◆ PROBLEMS TO WORK ON:
a – Reproduce the passage of the Ezra commentary starting at "the fifth month]" and ending at "paraphrase the words.".
b – According to the Ezra commentary, which year was the seventh year of Artaxerxes the king?
[Start SOURCE TEXT]
And there went up some of the children of Israel, and of the priests, and the Levites, and the singers, and the porters, and the Nethinims, unto Jerusalem, in the seventh year of Artaxerxes the king.7. And there went up some of the children of Israel] For “some of” compare Ezra 2:70.
some of the children of Israel] i.e. a portion of the lay element of the Jewish community at Babylon, mainly of the tribes of Judah and Benjamin, cf. Ezra 2:2 ‘the men of the people of Israel’.
The division into Priests, Levites, Singers, Porters, Nethinim, as in chap. Ezra 2:36; Ezra 2:40-43.
the Levites] The difficulty of obtaining Levites to accompany the caravan is described in Ezra 8:15-21.
Nethinims] R.V. Nethinim, see note on Ezra 2:43.
the seventh year of Artaxerxes the king] i.e. 458 b.c.
And he came to Jerusalem in the fifth month, which was in the seventh year of the king.8. And he came] This verse resumes Ezra 7:6. ‘He came’ at the same time with those enumerated in Ezra 7:7. The importance of this journey to Jerusalem centres in Ezra.
the fifth month] This was the month Ab, the Assyrian Abu, corresponding roughly with our ‘August’.
For upon the first day of the first month began he to go up from Babylon, and on the first day of the fifth month came he to Jerusalem, according to the good hand of his God upon him.9. began he to go up] R.V. marg. Heb. that was the foundation of the going up. The R.V. and A.V. paraphrase the words.
[End SOURCE TEXT]
[Start DATA RECORDS]
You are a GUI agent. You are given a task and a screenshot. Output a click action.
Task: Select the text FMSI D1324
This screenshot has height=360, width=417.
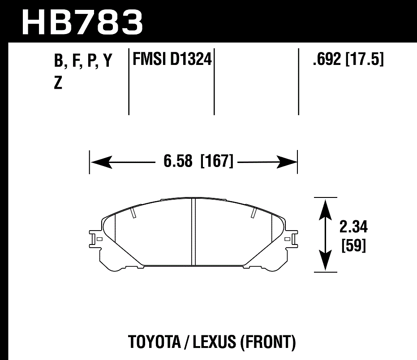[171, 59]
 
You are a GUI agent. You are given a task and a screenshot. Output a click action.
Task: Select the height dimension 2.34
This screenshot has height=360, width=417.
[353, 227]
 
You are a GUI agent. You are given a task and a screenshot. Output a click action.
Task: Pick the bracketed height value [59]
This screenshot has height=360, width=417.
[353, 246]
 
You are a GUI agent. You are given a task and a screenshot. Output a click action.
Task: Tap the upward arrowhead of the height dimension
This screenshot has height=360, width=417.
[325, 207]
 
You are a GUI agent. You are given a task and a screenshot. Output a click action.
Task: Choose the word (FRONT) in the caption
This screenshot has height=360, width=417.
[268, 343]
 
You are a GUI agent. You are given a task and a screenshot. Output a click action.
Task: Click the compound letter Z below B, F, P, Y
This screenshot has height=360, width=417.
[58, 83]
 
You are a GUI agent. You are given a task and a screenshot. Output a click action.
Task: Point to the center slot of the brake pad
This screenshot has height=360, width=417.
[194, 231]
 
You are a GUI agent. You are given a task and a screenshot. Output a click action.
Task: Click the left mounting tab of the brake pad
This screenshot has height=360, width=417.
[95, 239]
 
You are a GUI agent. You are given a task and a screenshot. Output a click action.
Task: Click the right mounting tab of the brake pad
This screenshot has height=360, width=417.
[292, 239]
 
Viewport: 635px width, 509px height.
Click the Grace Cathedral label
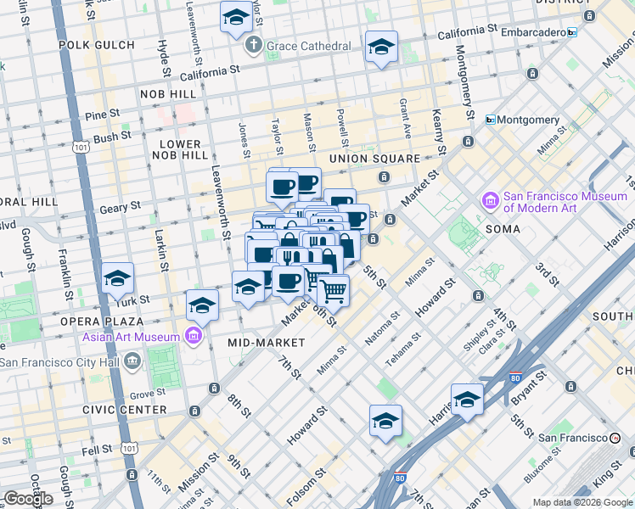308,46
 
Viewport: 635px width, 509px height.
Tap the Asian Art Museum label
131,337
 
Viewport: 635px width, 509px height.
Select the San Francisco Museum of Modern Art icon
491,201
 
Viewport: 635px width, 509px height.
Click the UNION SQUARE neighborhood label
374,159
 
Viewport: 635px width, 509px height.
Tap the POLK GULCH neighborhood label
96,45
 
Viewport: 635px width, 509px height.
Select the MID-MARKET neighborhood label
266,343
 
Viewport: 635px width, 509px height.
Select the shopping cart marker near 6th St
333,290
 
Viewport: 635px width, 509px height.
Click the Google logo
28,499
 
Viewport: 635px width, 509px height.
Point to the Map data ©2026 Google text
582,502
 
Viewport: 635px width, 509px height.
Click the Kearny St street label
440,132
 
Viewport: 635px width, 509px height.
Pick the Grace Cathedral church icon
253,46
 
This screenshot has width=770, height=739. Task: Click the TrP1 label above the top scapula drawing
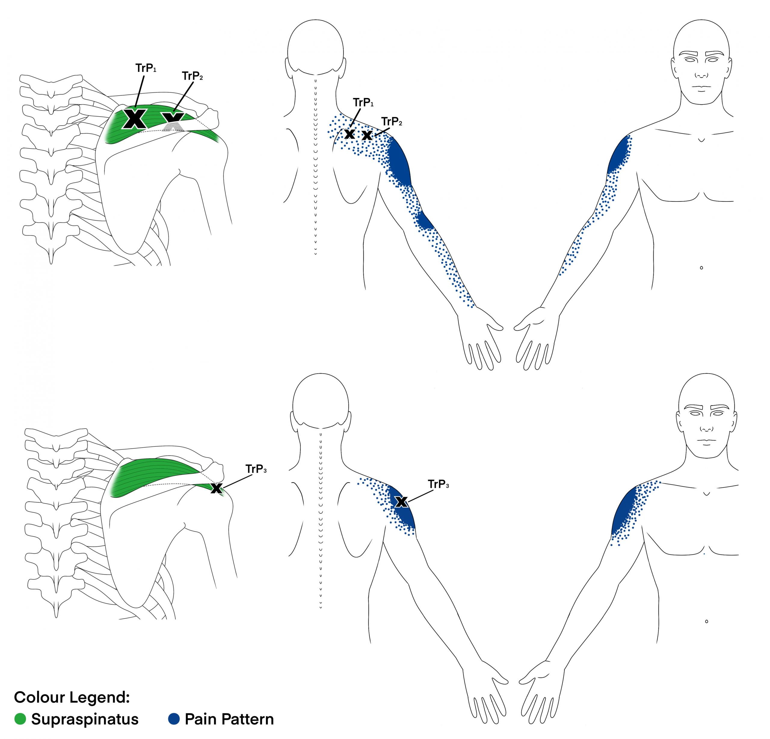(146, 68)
[End DATA RECORDS]
◆ OUTPUTS FOR THE TASKS:
a –
the fifth month] This was the month Ab, the Assyrian Abu, corresponding roughly with our ‘August’.
For upon the first day of the first month began he to go up from Babylon, and on the first day of the fifth month came he to Jerusalem, according to the good hand of his God upon him.9. began he to go up] R.V. marg. Heb. that was the foundation of the going up. The R.V. and A.V. paraphrase the words.

b – 458 b.c.